Aucune recommandation n’envisage non plus, en guise de rééquilibrage, de réactualiser, renforcer et mieux appliquer la loi Molac ou les Conventions entre l’État et les collectivités territoriales, dont le défaut d’application est régulièrement dénoncé en Bretagne. Il apparait donc que l’ensemble des recommandations trahissent un abandon total du principe du multilinguisme au profit de celui du monolinguisme en France.
Conclusion
Sans se pencher sur le détail des recommandations, sur lesquels il y aurait aussi beaucoup à dire, et en en restant aux grandes lignes, il apparait qu’il ne s’agit pas, pour les auteurs du rapport, de mettre en œuvre le multilinguisme, ni même de le promouvoir, mais uniquement d’étendre la sphère d’influence du français, en renforçant même, au contraire, le monolinguisme en France. Ils envisagent, en effet, d’une part, de restreindre la mise en œuvre des droits relatifs à leur promotion par le biais d’une recommandation qui leur est faussement favorable, mais véritablement défavorable, et, d’autre part, de renforcer les blocages à leur encontre par une série d’autre recommandations traitant de la langue française sans prendre en compte leurs effets sur les langues autochtones. Du principe théorique du multilinguisme à sa mise en pratique, il y a un pas que les auteurs du rapport n’ont toujours pas franchi, la question de la pérennité des langues autochtones n’étant toujours pas entré dans leur champ de réflexion. En définitive, le multilinguisme n’est encore, pour les auteurs du rapport, qu’un instrument permettant d’alimenter une rhétorique au service d’un nationalisme linguistique.
Notes :
- « Le français a encore son mot à dire. Propositions pour une francophonie multilatérale et coopérative. – Rapport d'information no 6 (2024-2025), déposé le 2 octobre 2024 », sur le site du Sénat.
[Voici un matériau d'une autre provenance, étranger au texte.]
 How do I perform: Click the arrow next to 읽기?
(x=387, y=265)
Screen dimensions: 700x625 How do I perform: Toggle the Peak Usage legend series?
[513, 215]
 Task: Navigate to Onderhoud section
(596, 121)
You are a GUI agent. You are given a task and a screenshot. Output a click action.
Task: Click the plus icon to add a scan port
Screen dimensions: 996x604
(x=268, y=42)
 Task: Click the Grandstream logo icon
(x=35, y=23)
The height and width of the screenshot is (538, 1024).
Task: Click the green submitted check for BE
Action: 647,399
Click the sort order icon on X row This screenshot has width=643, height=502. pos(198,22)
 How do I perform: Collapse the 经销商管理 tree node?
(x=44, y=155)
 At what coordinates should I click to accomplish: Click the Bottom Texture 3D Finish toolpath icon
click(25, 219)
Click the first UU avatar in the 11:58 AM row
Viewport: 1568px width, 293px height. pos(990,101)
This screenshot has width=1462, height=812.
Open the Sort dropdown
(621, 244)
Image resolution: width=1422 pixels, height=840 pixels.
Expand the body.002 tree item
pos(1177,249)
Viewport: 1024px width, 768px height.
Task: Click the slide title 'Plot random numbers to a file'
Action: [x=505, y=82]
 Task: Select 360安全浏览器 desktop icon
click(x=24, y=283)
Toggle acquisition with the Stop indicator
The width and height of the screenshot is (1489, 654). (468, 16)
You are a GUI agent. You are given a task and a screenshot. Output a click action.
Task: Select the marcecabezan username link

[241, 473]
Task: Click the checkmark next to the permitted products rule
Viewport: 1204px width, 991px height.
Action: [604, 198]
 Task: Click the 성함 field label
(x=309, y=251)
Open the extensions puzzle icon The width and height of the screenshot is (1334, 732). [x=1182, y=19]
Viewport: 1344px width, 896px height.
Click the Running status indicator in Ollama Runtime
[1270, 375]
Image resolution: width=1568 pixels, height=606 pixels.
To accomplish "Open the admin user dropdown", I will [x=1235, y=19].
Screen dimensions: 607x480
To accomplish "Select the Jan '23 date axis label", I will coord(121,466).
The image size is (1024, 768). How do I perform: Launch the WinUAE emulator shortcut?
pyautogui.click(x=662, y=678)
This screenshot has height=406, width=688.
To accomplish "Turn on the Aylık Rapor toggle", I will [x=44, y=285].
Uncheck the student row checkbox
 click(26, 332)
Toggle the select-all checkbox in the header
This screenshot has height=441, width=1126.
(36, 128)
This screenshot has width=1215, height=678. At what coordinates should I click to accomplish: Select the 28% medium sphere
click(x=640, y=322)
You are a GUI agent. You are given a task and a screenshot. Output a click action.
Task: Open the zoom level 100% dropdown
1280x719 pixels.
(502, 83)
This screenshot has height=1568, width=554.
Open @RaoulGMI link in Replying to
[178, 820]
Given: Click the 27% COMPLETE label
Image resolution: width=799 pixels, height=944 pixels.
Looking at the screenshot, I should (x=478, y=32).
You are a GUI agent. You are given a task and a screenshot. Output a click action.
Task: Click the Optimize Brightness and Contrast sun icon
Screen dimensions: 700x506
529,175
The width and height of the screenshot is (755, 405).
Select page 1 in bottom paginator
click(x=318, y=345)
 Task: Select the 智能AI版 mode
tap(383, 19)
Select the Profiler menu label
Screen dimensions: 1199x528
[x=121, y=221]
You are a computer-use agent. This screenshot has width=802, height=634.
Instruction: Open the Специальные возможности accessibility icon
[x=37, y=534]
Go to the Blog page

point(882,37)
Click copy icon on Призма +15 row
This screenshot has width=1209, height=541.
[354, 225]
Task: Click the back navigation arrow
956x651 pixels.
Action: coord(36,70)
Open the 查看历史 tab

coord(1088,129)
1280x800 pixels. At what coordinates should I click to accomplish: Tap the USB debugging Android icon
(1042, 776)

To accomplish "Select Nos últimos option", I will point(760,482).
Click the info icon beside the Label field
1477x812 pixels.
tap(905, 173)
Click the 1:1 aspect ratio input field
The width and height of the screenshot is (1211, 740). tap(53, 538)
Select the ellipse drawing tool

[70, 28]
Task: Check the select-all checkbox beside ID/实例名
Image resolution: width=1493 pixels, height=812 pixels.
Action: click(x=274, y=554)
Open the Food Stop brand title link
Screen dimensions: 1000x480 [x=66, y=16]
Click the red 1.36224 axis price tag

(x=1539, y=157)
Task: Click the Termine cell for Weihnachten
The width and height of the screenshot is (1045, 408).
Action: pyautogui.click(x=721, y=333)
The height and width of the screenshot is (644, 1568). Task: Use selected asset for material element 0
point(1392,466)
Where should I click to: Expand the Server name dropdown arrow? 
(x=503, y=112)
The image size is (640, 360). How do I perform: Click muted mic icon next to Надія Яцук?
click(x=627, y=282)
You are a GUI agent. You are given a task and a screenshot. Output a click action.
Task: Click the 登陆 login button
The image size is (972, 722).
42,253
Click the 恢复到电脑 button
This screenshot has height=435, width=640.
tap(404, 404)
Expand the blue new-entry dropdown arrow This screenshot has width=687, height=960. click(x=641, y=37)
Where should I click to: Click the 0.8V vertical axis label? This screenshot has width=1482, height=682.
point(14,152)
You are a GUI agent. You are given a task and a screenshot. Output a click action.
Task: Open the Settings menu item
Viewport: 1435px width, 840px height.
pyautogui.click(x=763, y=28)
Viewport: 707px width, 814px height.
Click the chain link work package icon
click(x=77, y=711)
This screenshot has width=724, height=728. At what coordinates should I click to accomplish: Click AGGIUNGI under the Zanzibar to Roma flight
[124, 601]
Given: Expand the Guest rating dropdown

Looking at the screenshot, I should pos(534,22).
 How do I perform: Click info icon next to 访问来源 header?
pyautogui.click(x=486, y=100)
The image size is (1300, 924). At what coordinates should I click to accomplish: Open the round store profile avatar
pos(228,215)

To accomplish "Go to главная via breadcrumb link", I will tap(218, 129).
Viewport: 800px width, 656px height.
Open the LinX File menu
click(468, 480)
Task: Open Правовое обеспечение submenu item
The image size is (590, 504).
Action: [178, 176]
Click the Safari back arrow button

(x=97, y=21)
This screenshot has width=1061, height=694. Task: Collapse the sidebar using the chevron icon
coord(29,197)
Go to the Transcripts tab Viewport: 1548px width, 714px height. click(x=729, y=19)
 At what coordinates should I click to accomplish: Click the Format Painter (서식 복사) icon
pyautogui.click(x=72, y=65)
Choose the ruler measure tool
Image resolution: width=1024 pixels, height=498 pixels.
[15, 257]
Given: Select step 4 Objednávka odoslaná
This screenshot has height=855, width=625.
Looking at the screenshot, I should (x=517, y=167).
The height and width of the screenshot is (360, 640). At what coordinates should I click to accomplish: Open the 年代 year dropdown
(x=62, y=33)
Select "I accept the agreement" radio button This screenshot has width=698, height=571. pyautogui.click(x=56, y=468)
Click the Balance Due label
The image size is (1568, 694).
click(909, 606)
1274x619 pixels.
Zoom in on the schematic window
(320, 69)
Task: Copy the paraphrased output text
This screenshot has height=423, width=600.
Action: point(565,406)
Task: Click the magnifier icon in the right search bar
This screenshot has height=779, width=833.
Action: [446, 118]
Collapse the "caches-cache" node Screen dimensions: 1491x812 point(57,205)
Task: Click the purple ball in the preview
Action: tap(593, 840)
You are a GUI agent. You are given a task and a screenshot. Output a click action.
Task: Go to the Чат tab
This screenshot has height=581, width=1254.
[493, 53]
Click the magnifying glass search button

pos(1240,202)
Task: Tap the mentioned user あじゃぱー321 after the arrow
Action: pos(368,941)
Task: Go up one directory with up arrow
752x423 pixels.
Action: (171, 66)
- « Décision no 2021-818 DC du 21 mai 2021 – Loi relative à la protection patrimoniale des langues régionales et à leur promotion », sur le site du Conseil constitutionnel.
- « Fonctionnement du Conseil national des langues et cultures régionales – Question écrite no02700 - 10e législature », sur le site du Sénat.
- « Loi no 2021-641 du 21 mai 2021 relative à la protection patrimoniale des langues régionales et à leur promotion (1) », sur le site Légifrance.
- « Constitution du 4 octobre 1958 – Article 75-1 », sur le site Légifrance.
- « Un vocabulaire des langues idéologiquement marqué », par Yann-Vadezour ar Rouz, Justice pour nos langues !, 29 aout 2024, modifié le 18 octobre 2024.
- « Loi no 94-665 du 4 août 1994 relative à l’emploi de la langue française – Article 21 », sur le site Légifrance.
- « Le tribunal administratif de Montpellier restreint l’usage du catalan, par Yann-Vadezour ar Rouz, Justice pour nos langues !, 13 mai 2023, modifié le 11 juillet 2023.
- « La suspension de l’exécution de l’acte portant reconnaissance de la langue créole comme langue officielle par la cour administrative d’appel de Bordeaux », par Yann-Vadezour ar Rouz, Justice pour nos langues !, 23 décembre 2023, modifié le 7 octobre 2024.
- « Un procès très politique en Martinique contre le principe de la co-officialité d’une langue autochtone, par Yann-Vadezour ar Rouz, Justice pour nos langues !, 12 octobre 2024.